• _Instructions to follow_
Reproduce the items verbatim, starting at the line that contains "What do you see at coordinates (569, 464)" and ending at the last line of the items.

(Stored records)
++++++++++++++++++++
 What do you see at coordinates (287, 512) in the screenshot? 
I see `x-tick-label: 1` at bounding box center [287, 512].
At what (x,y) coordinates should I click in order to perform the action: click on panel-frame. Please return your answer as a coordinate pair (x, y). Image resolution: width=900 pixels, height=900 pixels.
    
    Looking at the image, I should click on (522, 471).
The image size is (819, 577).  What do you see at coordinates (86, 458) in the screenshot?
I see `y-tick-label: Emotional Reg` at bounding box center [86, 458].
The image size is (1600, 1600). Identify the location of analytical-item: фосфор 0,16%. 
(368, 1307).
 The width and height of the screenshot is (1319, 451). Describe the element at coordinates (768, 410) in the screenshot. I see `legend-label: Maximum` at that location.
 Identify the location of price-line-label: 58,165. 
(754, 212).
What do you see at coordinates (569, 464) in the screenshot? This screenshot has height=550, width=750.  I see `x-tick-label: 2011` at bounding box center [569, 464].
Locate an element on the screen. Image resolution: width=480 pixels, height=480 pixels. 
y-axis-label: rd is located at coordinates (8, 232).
++++++++++++++++++++
• _Your response_
What do you see at coordinates (569, 464) in the screenshot? This screenshot has height=550, width=750.  I see `x-tick-label: 2011` at bounding box center [569, 464].
Locate an element on the screen. Image resolution: width=480 pixels, height=480 pixels. 
y-axis-label: rd is located at coordinates (8, 232).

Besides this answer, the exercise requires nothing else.